Data excerpts
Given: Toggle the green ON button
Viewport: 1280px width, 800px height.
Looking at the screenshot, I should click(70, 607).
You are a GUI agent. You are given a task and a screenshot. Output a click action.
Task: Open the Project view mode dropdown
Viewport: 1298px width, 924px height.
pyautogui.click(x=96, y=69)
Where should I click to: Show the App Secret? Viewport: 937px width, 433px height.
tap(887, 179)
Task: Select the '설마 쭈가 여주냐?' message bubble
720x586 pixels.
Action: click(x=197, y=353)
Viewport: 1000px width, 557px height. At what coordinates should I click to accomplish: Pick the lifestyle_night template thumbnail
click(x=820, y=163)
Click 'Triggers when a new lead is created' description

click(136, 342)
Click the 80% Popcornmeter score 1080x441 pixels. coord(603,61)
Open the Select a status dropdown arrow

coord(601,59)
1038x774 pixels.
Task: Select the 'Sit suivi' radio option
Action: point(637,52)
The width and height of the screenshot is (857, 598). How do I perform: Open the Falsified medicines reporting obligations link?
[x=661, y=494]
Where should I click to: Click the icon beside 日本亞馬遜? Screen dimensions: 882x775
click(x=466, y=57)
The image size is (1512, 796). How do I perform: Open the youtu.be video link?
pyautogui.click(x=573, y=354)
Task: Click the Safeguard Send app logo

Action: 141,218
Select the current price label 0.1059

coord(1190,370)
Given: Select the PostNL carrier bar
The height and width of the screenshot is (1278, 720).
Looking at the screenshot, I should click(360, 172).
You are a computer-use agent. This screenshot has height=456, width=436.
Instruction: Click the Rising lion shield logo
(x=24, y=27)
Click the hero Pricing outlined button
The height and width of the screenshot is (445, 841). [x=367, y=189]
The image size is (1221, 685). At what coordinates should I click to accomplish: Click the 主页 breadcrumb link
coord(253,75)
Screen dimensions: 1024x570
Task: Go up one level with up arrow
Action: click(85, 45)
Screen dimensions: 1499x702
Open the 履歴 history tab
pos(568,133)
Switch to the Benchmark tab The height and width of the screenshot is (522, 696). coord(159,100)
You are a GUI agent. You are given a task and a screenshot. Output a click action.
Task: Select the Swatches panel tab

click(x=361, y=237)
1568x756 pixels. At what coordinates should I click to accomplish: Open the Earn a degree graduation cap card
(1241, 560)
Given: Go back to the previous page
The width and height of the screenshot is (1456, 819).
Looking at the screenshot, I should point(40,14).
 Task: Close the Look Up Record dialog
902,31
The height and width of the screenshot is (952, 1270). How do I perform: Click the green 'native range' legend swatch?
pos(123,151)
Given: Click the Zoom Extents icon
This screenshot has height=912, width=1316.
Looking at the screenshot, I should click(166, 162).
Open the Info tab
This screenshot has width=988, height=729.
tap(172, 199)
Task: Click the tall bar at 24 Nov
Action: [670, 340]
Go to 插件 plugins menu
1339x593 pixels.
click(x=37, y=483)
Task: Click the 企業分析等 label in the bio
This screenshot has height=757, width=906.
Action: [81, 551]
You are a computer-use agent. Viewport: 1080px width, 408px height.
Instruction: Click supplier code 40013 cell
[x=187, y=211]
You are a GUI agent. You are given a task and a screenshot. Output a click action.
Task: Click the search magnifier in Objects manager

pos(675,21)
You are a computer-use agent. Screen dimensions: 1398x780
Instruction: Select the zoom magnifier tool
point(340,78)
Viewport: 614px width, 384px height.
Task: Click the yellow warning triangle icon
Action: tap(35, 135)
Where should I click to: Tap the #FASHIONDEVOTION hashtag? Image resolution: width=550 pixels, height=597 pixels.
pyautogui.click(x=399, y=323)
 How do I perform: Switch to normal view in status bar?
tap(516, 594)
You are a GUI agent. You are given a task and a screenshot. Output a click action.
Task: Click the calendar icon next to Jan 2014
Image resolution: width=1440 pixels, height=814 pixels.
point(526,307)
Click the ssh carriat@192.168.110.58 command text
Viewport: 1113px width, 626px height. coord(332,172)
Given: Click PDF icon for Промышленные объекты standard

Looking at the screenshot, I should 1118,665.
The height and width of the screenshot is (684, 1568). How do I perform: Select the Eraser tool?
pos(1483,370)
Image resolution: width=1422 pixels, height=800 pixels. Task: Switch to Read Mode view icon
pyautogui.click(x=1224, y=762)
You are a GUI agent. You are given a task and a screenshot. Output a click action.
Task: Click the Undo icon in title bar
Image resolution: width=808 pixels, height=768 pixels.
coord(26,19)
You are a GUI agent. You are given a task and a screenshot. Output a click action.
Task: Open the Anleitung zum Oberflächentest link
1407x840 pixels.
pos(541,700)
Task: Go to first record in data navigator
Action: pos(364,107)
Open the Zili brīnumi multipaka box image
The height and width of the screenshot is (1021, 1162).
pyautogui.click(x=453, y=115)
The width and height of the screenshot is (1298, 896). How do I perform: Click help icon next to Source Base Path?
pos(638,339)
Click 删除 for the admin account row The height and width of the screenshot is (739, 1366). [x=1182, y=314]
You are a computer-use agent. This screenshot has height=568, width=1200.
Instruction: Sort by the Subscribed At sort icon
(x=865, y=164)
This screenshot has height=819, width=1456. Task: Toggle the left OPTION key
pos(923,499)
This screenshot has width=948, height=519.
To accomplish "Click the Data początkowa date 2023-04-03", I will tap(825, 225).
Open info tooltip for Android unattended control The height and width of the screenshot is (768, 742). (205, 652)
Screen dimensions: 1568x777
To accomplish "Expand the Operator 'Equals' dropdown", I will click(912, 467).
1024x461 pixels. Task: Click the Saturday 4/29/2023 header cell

Exercise details
Write out all of the material above again, substituting "audience score" for "Popcornmeter score" and keeping every other part the same.

Written solution
Given: Toggle the green ON button
Viewport: 1280px width, 800px height.
Looking at the screenshot, I should click(70, 607).
You are a GUI agent. You are given a task and a screenshot. Output a click action.
Task: Open the Project view mode dropdown
Viewport: 1298px width, 924px height.
pyautogui.click(x=96, y=69)
Where should I click to: Show the App Secret? Viewport: 937px width, 433px height.
tap(887, 179)
Task: Select the '설마 쭈가 여주냐?' message bubble
720x586 pixels.
Action: click(x=197, y=353)
Viewport: 1000px width, 557px height. At what coordinates should I click to accomplish: Pick the lifestyle_night template thumbnail
click(x=820, y=163)
Click 'Triggers when a new lead is created' description

click(136, 342)
Click the 80% audience score 1080x441 pixels. coord(603,61)
Open the Select a status dropdown arrow

coord(601,59)
1038x774 pixels.
Task: Select the 'Sit suivi' radio option
Action: point(637,52)
The width and height of the screenshot is (857, 598). How do I perform: Open the Falsified medicines reporting obligations link?
[x=661, y=494]
Where should I click to: Click the icon beside 日本亞馬遜? Screen dimensions: 882x775
click(x=466, y=57)
The image size is (1512, 796). How do I perform: Open the youtu.be video link?
pyautogui.click(x=573, y=354)
Task: Click the Safeguard Send app logo

Action: 141,218
Select the current price label 0.1059

coord(1190,370)
Given: Select the PostNL carrier bar
The height and width of the screenshot is (1278, 720).
Looking at the screenshot, I should click(360, 172).
You are a computer-use agent. This screenshot has height=456, width=436.
Instruction: Click the Rising lion shield logo
(x=24, y=27)
Click the hero Pricing outlined button
The height and width of the screenshot is (445, 841). [x=367, y=189]
The image size is (1221, 685). At what coordinates should I click to accomplish: Click the 主页 breadcrumb link
coord(253,75)
Screen dimensions: 1024x570
Task: Go up one level with up arrow
Action: click(85, 45)
Screen dimensions: 1499x702
Open the 履歴 history tab
pos(568,133)
Switch to the Benchmark tab The height and width of the screenshot is (522, 696). coord(159,100)
You are a GUI agent. You are given a task and a screenshot. Output a click action.
Task: Select the Swatches panel tab

click(x=361, y=237)
1568x756 pixels. At what coordinates should I click to accomplish: Open the Earn a degree graduation cap card
(1241, 560)
Given: Go back to the previous page
The width and height of the screenshot is (1456, 819).
Looking at the screenshot, I should point(40,14).
 Task: Close the Look Up Record dialog
902,31
The height and width of the screenshot is (952, 1270). How do I perform: Click the green 'native range' legend swatch?
pos(123,151)
Given: Click the Zoom Extents icon
This screenshot has height=912, width=1316.
Looking at the screenshot, I should click(166, 162).
Open the Info tab
This screenshot has width=988, height=729.
tap(172, 199)
Task: Click the tall bar at 24 Nov
Action: [670, 340]
Go to 插件 plugins menu
1339x593 pixels.
click(x=37, y=483)
Task: Click the 企業分析等 label in the bio
This screenshot has height=757, width=906.
Action: [81, 551]
You are a computer-use agent. Viewport: 1080px width, 408px height.
Instruction: Click supplier code 40013 cell
[x=187, y=211]
You are a GUI agent. You are given a task and a screenshot. Output a click action.
Task: Click the search magnifier in Objects manager

pos(675,21)
You are a computer-use agent. Screen dimensions: 1398x780
Instruction: Select the zoom magnifier tool
point(340,78)
Viewport: 614px width, 384px height.
Task: Click the yellow warning triangle icon
Action: tap(35, 135)
Where should I click to: Tap the #FASHIONDEVOTION hashtag? Image resolution: width=550 pixels, height=597 pixels.
pyautogui.click(x=399, y=323)
 How do I perform: Switch to normal view in status bar?
tap(516, 594)
You are a GUI agent. You are given a task and a screenshot. Output a click action.
Task: Click the calendar icon next to Jan 2014
Image resolution: width=1440 pixels, height=814 pixels.
point(526,307)
Click the ssh carriat@192.168.110.58 command text
Viewport: 1113px width, 626px height. coord(332,172)
Given: Click PDF icon for Промышленные объекты standard

Looking at the screenshot, I should 1118,665.
The height and width of the screenshot is (684, 1568). How do I perform: Select the Eraser tool?
pos(1483,370)
Image resolution: width=1422 pixels, height=800 pixels. Task: Switch to Read Mode view icon
pyautogui.click(x=1224, y=762)
You are a GUI agent. You are given a task and a screenshot. Output a click action.
Task: Click the Undo icon in title bar
Image resolution: width=808 pixels, height=768 pixels.
coord(26,19)
You are a GUI agent. You are given a task and a screenshot. Output a click action.
Task: Open the Anleitung zum Oberflächentest link
1407x840 pixels.
pos(541,700)
Task: Go to first record in data navigator
Action: pos(364,107)
Open the Zili brīnumi multipaka box image
The height and width of the screenshot is (1021, 1162).
pyautogui.click(x=453, y=115)
The width and height of the screenshot is (1298, 896). How do I perform: Click help icon next to Source Base Path?
pos(638,339)
Click 删除 for the admin account row The height and width of the screenshot is (739, 1366). [x=1182, y=314]
You are a computer-use agent. This screenshot has height=568, width=1200.
Instruction: Sort by the Subscribed At sort icon
(x=865, y=164)
This screenshot has height=819, width=1456. Task: Toggle the left OPTION key
pos(923,499)
This screenshot has width=948, height=519.
To accomplish "Click the Data początkowa date 2023-04-03", I will tap(825, 225).
Open info tooltip for Android unattended control The height and width of the screenshot is (768, 742). (205, 652)
Screen dimensions: 1568x777
To accomplish "Expand the Operator 'Equals' dropdown", I will click(912, 467).
1024x461 pixels. Task: Click the Saturday 4/29/2023 header cell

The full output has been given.